THE INPUT:
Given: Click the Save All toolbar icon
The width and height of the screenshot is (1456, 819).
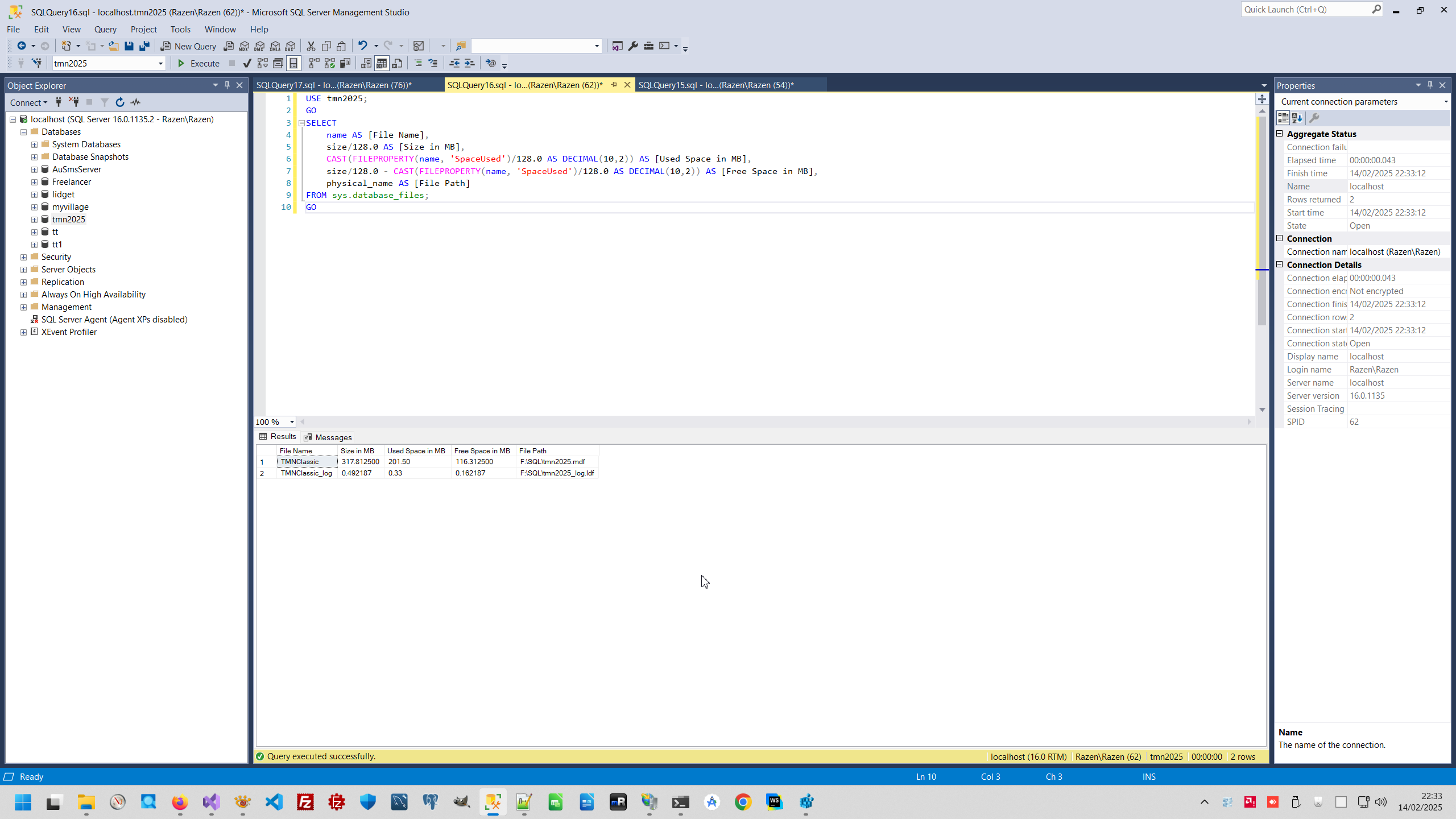Looking at the screenshot, I should (144, 46).
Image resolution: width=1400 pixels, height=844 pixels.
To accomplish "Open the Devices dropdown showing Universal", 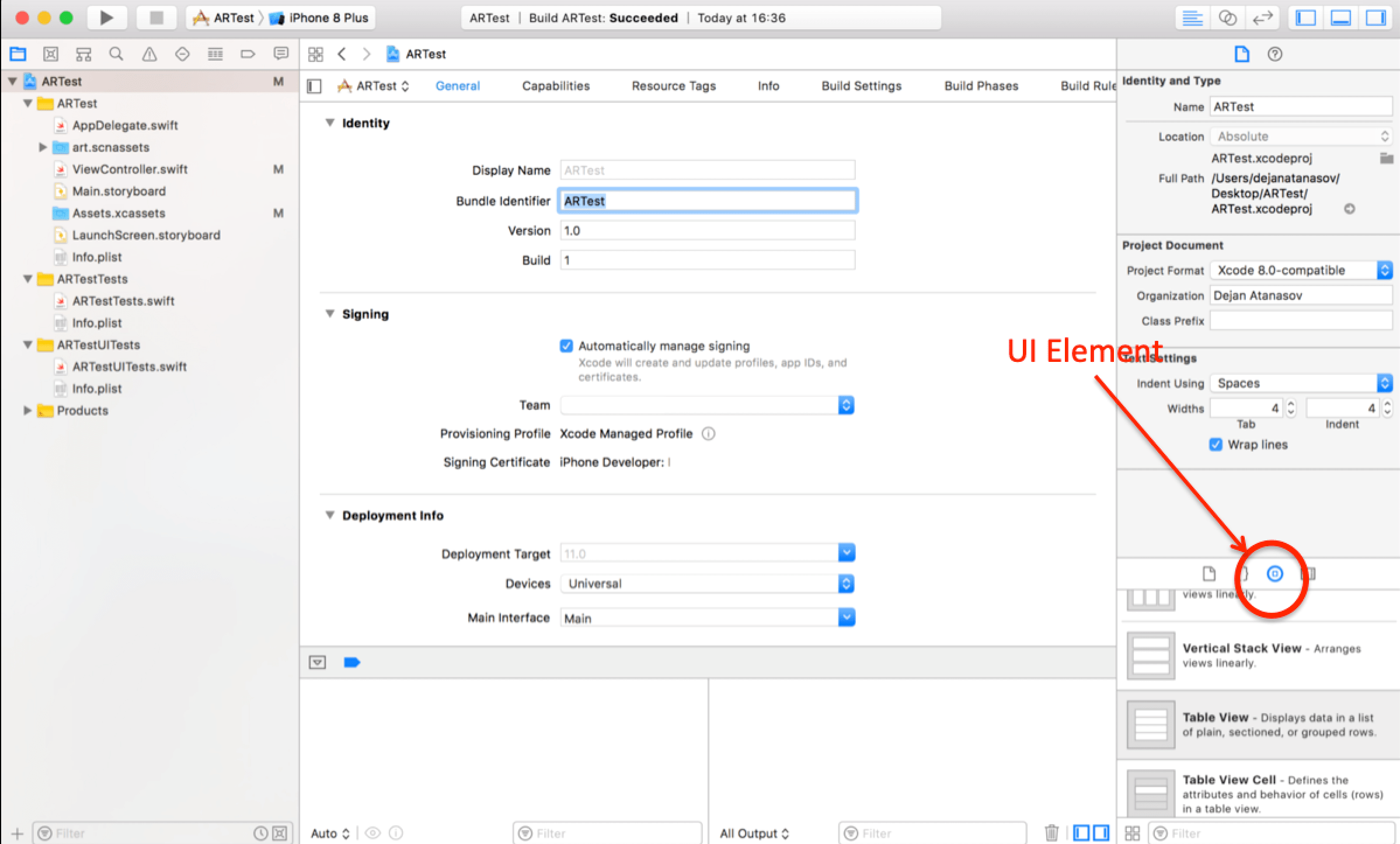I will [845, 583].
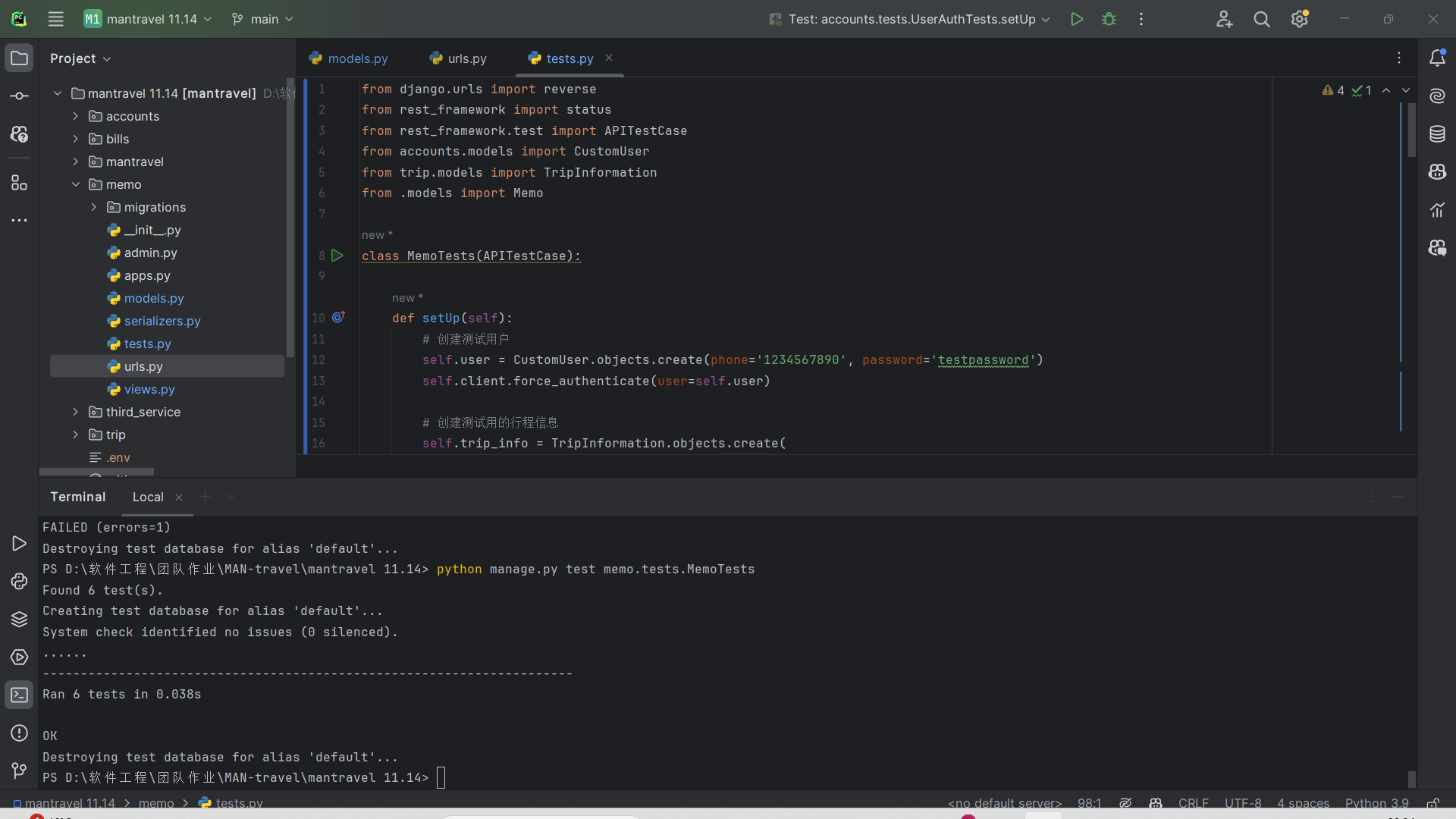Expand the accounts folder
The height and width of the screenshot is (819, 1456).
click(76, 116)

YOUR TASK:
Reproduce the lines above starting at the one with "The width and" and ending at the one with "Image resolution: width=1400", both included, exactly and with no pictures.

ANSWER SECTION:
The width and height of the screenshot is (1456, 819).
Looking at the screenshot, I should (144, 46).
Image resolution: width=1400 pixels, height=844 pixels.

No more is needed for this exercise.